Passage:
* * * * * * * * *

American roboticist and choreographer

Catie Cuan is an artist, entrepreneur, and innovator in the field of robotic art and human-robot interaction, where she specializes in choreorobotics, an emerging field at the intersection of choreographic dance and robotics. Catie Cuan is currently one of the academic researchers pioneering the field of choreorobotics and currently holds a post-doctoral fellowship at Stanford University.

== Career ==

Catie Cuan earned a bachelor's degree from the University of California, Berkeley. She graduated with a Ph.D. from the Department of Mechanical Engineering at Stanford University, focusing in robotics. Her most cited publication is about how to improve robotic expressive systems using tools from dance theory, such as the Laban/Bartenieff Movement Analysis. In her most recent research projects, she explores a predictive model of imitation learning for robots moving around humans, a project that advances the field of social robotics.

Cuan credits her work in robotics to the experience with her father when he had a stroke and was surrounded by many medical machines, which made her think about how people might feel empowered and hopeful rather than afraid.

* * * * * * * * *

Collected material:

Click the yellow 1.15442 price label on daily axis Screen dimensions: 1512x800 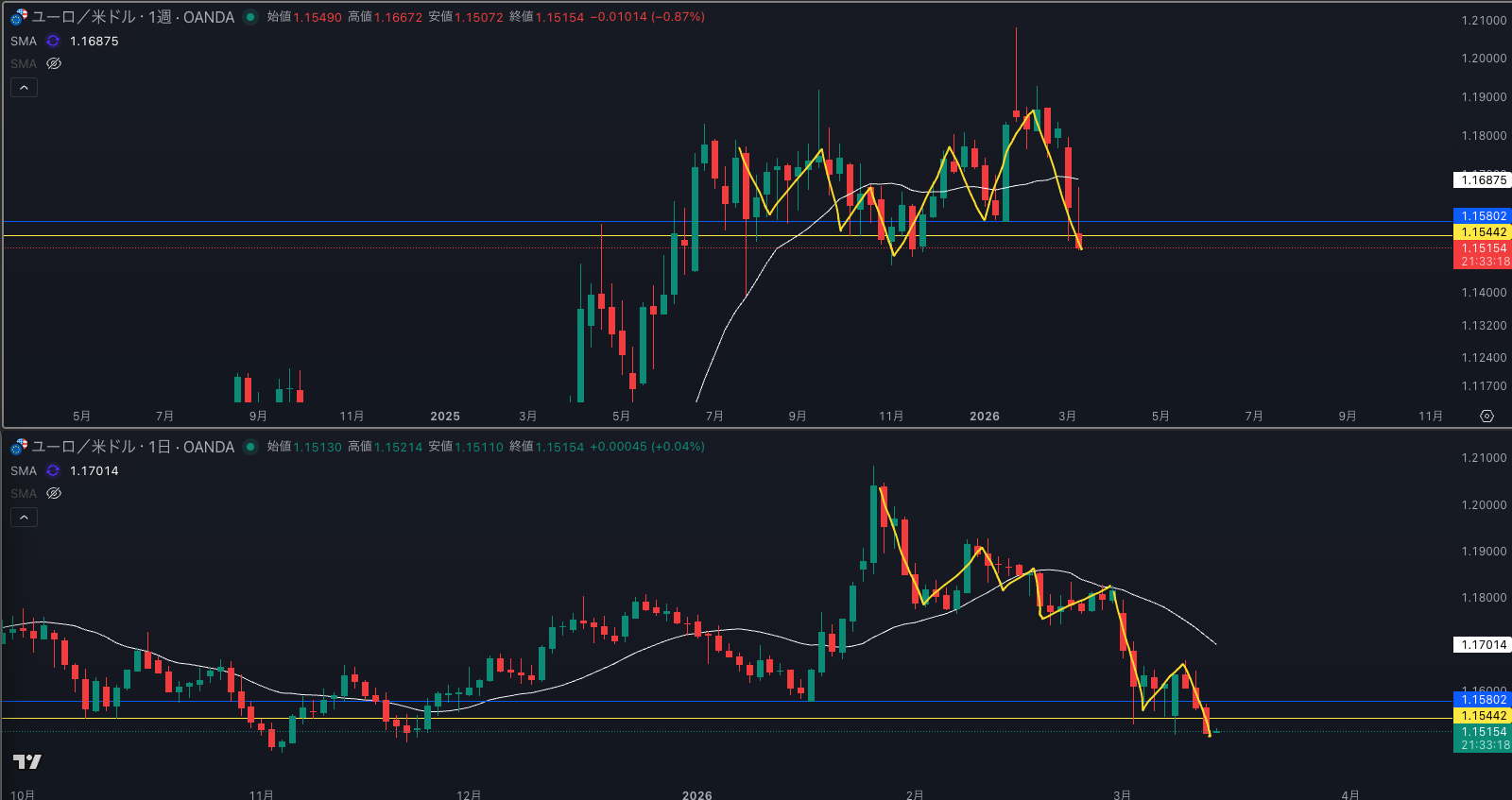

* * * * * * * * *

The task:
Retype the part of the Catie Cuan text between "Catie Cuan is an" and "at Stanford University.", inclusive.

Output of the task:
Catie Cuan is an artist, entrepreneur, and innovator in the field of robotic art and human-robot interaction, where she specializes in choreorobotics, an emerging field at the intersection of choreographic dance and robotics. Catie Cuan is currently one of the academic researchers pioneering the field of choreorobotics and currently holds a post-doctoral fellowship at Stanford University.